What is expected
Return every line below exactly as written.

__________________________________________________

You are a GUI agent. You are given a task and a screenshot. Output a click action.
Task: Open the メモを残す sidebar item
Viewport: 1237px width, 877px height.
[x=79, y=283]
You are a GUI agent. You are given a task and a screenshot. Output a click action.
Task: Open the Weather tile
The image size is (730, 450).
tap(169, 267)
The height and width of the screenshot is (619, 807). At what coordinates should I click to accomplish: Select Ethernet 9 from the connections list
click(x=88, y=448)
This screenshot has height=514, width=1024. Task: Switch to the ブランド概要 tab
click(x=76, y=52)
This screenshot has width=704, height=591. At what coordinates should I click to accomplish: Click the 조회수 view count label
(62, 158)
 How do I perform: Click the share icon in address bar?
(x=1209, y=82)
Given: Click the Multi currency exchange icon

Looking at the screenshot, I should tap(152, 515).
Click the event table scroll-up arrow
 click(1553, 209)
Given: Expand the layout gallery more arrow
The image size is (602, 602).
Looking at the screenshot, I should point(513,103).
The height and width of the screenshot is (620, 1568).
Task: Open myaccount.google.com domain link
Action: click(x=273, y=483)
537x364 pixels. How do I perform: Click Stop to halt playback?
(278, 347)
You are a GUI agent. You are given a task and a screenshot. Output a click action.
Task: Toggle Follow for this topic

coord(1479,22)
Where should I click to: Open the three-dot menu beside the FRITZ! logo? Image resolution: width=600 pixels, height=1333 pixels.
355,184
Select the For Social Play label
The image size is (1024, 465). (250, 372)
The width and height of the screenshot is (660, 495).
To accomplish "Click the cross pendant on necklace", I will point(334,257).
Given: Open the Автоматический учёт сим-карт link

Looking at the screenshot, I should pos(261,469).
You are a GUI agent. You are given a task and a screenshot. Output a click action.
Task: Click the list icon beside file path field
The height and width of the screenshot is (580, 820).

__________________________________________________

Exercise solution
You are a GUI agent. You are given a task and a screenshot. Output a click action.
Task: Open the メモを残す sidebar item
Viewport: 1237px width, 877px height.
[x=79, y=283]
You are a GUI agent. You are given a task and a screenshot. Output a click action.
Task: Open the Weather tile
The image size is (730, 450).
tap(169, 267)
The height and width of the screenshot is (619, 807). At what coordinates should I click to accomplish: Select Ethernet 9 from the connections list
click(x=88, y=448)
This screenshot has height=514, width=1024. Task: Switch to the ブランド概要 tab
click(x=76, y=52)
This screenshot has width=704, height=591. At what coordinates should I click to accomplish: Click the 조회수 view count label
(62, 158)
 How do I perform: Click the share icon in address bar?
(x=1209, y=82)
Given: Click the Multi currency exchange icon

Looking at the screenshot, I should tap(152, 515).
Click the event table scroll-up arrow
 click(1553, 209)
Given: Expand the layout gallery more arrow
The image size is (602, 602).
Looking at the screenshot, I should point(513,103).
The height and width of the screenshot is (620, 1568).
Task: Open myaccount.google.com domain link
Action: click(x=273, y=483)
537x364 pixels. How do I perform: Click Stop to halt playback?
(278, 347)
You are a GUI agent. You are given a task and a screenshot. Output a click action.
Task: Toggle Follow for this topic

coord(1479,22)
Where should I click to: Open the three-dot menu beside the FRITZ! logo? Image resolution: width=600 pixels, height=1333 pixels.
355,184
Select the For Social Play label
The image size is (1024, 465). (250, 372)
The width and height of the screenshot is (660, 495).
To accomplish "Click the cross pendant on necklace", I will point(334,257).
Given: Open the Автоматический учёт сим-карт link

Looking at the screenshot, I should pos(261,469).
You are a GUI agent. You are given a task and a screenshot. Output a click action.
Task: Click the list icon beside file path field
The height and width of the screenshot is (580, 820).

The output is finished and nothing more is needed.